Some students said they are unimpressed by the candidates' platforms.
"I think the platforms people are running on seem useless and petty, and that makes me disinterested entirely...there's nothing that jumps out at me," said Adam S. Cohen '01.
But others said they think that this year's election is less political or personal than those held in previous years.
"It's a lot cleaner. Last year, Rawlins was bashed by people...she was torn apart. I haven't seen that this year," said Suzanne M. Miller '99.
Others said they don't feel that the candidates have made sufficient efforts to reach out to the student body.
"I'm very disappointed in the lack of voter-candidate interaction. I've only met one [candidate]; I don't remember who she was," said Will P. Bohlen '01.
Ramesh O. Johari '98 said he thinks that apathy has become increasingly evident over the last three years.
"Since popular elections started three years ago, they've lost importance every year," he said. "Candidates are basically saying the same thing, and the changes made by the U.C. year-to-year are not very visible at all. So therefore people care less and less every year."
Many students said they are interested in issues such as universal keycard access, which are addressed by many candidates.

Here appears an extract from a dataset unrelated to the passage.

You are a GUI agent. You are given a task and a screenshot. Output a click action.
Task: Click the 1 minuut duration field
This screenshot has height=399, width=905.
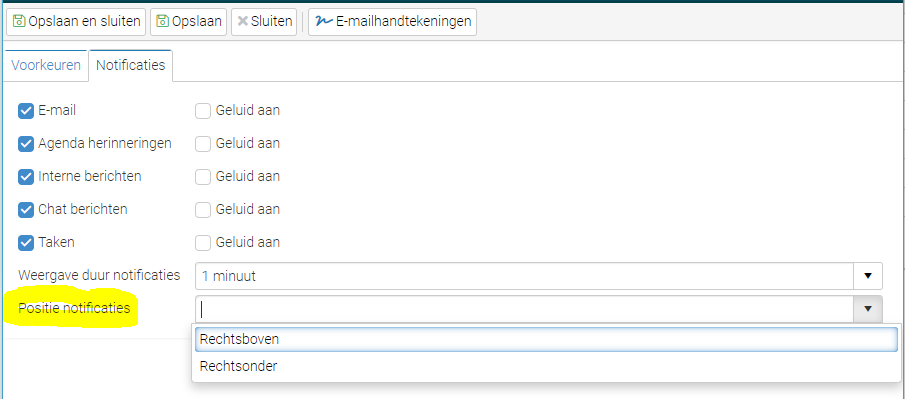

"I was locked in the Winthrop court-yard at about four in the morning for about 20 minutes," said Thomas P. Windom '00 who is a former council member.
David W. Foster '00, who said he plans to vote for Beth A. Stewart '00, said he is in favor of the council's playing a less political role on campus.
"I like the idea of changing the role of the U.C. so we worry about things besides fighting about grapes," Foster said. "I'd like to see it be about services for the student body."
A few students said they will base their votes on official or unofficial endorsements by organizations with which they are affiliated.
William Edwards '01 said that, regardless of who is elected as president, the council has limited control in certain issues concerning students.
"In terms of student government, I think ours has much power as can be expected or hoped for. The administration has a pretty good sense of what they want to do, and they don't need too much student guidance," he said.